From (4), one can notice that the residual phase is in connection with the APC waveform order k. The first exponential term is a linear phase of the azimuth slow time ta, and the second exponential term is a constant phase. The first exponential term will be expressed as an additional Doppler shift in the azimuth Doppler domain, and the additional Doppler shift frequency $\Delta f_{d,k}$ can be written as

$$\Delta f_{d,k}=\frac{(k-1)f_{\mathrm{PRF}}}{K}$$

(5)

From (5), it is explicit that there is no additional Doppler shift for the first APC waveform (when k = 1). The APC demodulation phase in (3) is constructed based on this strategy. Though the echoes alias in the time domain, they can be separated in the Doppler domain, which will be discussed in Section 3.
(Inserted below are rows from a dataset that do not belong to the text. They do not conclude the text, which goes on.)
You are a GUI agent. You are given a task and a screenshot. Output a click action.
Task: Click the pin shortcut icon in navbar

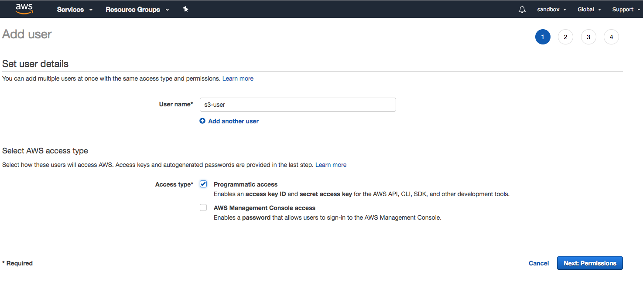click(185, 9)
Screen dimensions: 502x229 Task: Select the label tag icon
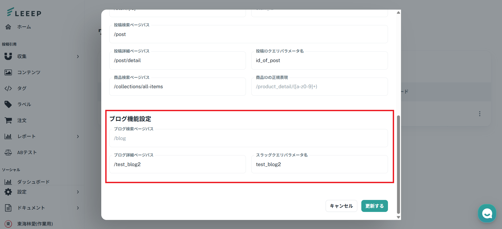point(8,104)
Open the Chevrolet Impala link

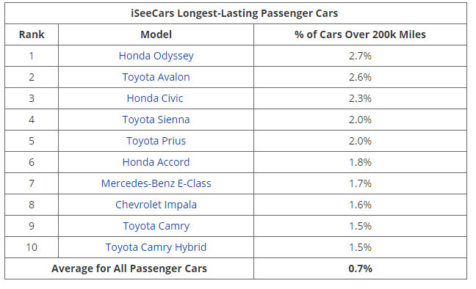point(156,205)
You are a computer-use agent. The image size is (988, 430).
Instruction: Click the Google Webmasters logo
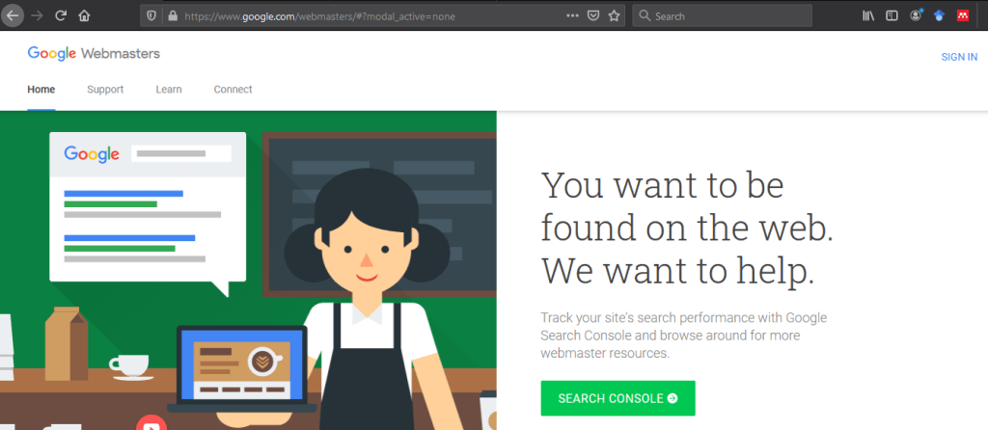(94, 54)
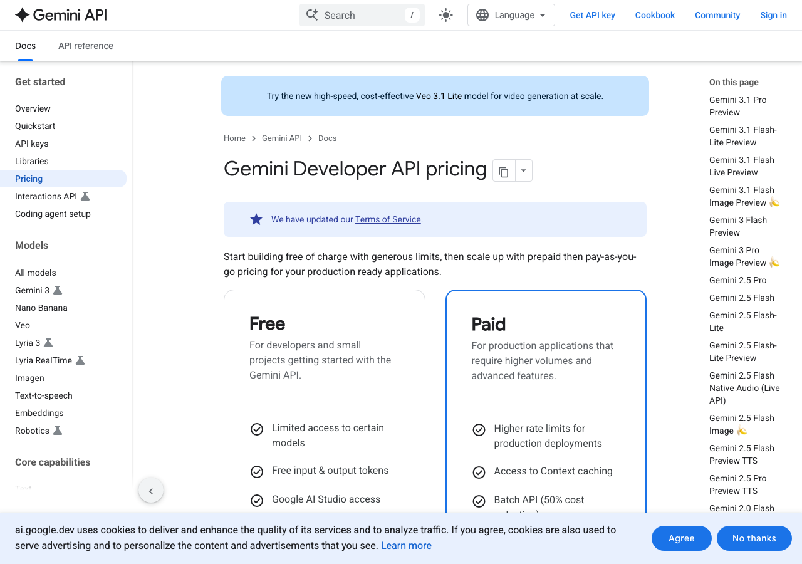Click the search sparkle icon
The height and width of the screenshot is (564, 802).
pyautogui.click(x=312, y=15)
2.3. Signal Model and Doppler Spectra

The analytic transmitted signal of $\mathrm{Tx}k$ can be expressed as

$$s_k(\tau ,t_a)=s(\tau ,t_a){\phi }_{\mathrm{mod},k}(t_a)$$

(6)

where τ denotes the fast time, t_a denotes the slow time, and $s(\tau ,t_a)$ is defined as the original signal without the APC modulation phase, which is similar to the echo signal of a monostatic SAR system. For a narrowband transmitted linear frequency modulated (LFM) pulse signal, the modulation form of $s(\tau ,t_a)$ can be expressed as

$$s(\tau ,t_a)=w_r(\tau )w_a(t_a)\exp (j\pi \gamma {\tau }^2)\exp (j2\pi f_c\tau )$$

(7)

where $w_r(\cdot )$ is the range window function, $w_a(\cdot )$ is the antenna azimuth pattern modulation, e is the chirp rate, and f_c is the fundamental carrier frequency.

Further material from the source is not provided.